◆ Provided passage
** start **

The process starts at the requirement gathering phase, where TA is used to identify the core aspects of the communication which are in our context, the Pega component, The BizTalk component and Policy Manager (PM), as shown in Figure 3.
Figure 3 Requirement communication model
The next step is to bind the model in Figure 3 to a choreography, which will enable us to type check the model against the requirement in order to validate the model and remove ambiguity in the requirements for the communication model. The choreography is shown in Figure 5.
With a bound model, the choreography in Figure 5 can be exercised in order to prove the model against the architectural parameters as shown in Figure 6. The model shows the participants which are Pega, conversing with the BizTalk mediator, then the mapper (for data transformation) to finally be passed to the Policy Manager participant.
Figure 6 Proving the Communication Model
During the test of the architecture, the proof goes green (see Figure 6) if the configuration and parameters or more precisely the types of the interactions are correct and should it be red, the proof reveals that the model deviates from the requirements, highlighting the defects.
Thus for each interaction we can see clearly what the identity is, what we call the type for that identity (the token or tokens) and the Xpath expressions which when executed over the example message (in our case the risk xml of Pega and the Policy Manager Process UW xml) return the appropriate values.

** end **

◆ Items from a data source

** start **

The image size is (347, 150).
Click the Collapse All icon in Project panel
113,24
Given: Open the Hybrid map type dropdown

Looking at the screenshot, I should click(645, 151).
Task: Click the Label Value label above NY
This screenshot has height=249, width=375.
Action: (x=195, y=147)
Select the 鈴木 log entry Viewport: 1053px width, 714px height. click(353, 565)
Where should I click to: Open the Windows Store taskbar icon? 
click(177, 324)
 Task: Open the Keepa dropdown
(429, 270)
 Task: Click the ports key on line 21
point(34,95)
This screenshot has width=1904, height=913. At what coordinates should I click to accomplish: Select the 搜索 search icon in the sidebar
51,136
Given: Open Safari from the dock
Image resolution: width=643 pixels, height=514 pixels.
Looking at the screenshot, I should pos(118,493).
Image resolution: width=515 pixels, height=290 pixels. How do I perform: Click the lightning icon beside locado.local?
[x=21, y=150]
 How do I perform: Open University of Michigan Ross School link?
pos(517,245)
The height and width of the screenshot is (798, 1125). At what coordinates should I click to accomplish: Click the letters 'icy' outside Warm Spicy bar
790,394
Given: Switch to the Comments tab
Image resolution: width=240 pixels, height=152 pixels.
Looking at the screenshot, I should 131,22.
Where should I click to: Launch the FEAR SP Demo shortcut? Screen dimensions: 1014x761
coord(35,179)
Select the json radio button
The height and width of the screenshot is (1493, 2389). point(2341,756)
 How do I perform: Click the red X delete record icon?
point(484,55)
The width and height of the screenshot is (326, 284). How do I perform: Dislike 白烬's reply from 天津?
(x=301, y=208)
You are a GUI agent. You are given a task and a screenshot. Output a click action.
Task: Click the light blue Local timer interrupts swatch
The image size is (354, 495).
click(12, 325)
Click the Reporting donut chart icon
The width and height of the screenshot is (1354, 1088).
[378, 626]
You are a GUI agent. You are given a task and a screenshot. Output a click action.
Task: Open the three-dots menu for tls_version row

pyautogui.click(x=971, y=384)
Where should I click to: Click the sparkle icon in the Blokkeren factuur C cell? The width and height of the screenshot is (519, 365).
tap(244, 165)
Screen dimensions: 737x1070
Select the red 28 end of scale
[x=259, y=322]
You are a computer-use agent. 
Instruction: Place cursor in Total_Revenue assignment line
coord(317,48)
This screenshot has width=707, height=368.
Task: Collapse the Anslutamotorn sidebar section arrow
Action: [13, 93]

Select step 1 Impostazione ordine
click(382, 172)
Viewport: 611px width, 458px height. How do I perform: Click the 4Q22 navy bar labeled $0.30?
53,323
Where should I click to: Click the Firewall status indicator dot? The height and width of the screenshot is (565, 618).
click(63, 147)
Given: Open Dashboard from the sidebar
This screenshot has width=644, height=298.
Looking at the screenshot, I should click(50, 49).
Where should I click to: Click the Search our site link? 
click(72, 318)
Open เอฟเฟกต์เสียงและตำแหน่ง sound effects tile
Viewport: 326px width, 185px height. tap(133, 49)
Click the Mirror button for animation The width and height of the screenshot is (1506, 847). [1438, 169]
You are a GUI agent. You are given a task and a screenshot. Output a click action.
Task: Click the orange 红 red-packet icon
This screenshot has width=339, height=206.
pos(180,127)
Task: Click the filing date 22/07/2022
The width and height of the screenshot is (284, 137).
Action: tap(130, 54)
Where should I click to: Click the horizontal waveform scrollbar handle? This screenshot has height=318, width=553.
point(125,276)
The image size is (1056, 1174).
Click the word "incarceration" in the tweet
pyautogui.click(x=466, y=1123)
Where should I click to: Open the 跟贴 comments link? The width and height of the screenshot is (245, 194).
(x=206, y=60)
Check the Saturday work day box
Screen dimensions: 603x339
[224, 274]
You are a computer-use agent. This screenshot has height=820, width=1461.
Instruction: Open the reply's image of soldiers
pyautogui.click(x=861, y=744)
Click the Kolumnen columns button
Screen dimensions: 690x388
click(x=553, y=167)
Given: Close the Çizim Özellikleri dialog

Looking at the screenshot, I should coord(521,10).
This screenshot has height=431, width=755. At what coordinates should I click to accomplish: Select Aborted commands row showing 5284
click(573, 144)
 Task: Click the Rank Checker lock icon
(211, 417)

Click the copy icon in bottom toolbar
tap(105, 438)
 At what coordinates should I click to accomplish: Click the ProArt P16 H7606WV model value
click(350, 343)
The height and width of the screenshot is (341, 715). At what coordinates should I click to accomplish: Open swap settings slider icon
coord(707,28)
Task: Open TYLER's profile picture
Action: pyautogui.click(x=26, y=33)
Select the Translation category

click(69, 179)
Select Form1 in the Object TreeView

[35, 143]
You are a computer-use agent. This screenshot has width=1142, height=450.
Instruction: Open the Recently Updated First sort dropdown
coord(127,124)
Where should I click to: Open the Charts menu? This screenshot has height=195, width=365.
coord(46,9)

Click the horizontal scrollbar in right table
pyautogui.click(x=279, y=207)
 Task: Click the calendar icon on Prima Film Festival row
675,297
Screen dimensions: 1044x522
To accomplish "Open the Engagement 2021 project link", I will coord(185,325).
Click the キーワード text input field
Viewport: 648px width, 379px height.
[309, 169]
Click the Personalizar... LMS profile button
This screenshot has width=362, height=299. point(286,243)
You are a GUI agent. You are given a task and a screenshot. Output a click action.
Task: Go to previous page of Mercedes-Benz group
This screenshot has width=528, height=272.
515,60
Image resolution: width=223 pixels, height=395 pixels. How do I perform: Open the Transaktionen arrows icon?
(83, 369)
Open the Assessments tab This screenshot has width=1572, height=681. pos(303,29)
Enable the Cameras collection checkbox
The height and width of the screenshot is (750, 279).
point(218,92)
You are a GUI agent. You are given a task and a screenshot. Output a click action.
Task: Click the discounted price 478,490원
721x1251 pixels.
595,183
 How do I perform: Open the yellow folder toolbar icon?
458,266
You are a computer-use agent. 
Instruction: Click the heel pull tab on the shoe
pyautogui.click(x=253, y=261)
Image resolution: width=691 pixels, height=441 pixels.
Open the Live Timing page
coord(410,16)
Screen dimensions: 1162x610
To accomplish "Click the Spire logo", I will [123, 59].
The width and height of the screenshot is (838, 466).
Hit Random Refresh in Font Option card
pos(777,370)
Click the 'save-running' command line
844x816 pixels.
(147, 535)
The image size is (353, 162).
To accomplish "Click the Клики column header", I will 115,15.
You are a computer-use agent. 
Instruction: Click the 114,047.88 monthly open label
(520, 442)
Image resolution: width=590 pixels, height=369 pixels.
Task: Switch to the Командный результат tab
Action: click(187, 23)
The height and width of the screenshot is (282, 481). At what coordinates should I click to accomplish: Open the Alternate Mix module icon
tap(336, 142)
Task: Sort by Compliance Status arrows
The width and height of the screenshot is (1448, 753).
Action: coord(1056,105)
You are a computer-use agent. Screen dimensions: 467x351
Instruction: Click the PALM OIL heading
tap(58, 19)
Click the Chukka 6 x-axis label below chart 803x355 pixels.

** end **

◆ Problem details
Do these statements agree with the communication model passage? For each, answer yes or no and quote the deciding words.
1. TA is used during the requirement gathering phase.
2. The mapper is responsible for data transformation.
3. The proof turns red when the types of the interactions are correct.

◆ Full solution
1. Yes: "The process starts at the requirement gathering phase, where TA is used to identify the core aspects of the communication"
2. Yes: "then the mapper (for data transformation)"
3. No: "the proof goes green (see Figure 6) if the configuration and parameters or more precisely the types of the interactions are correct"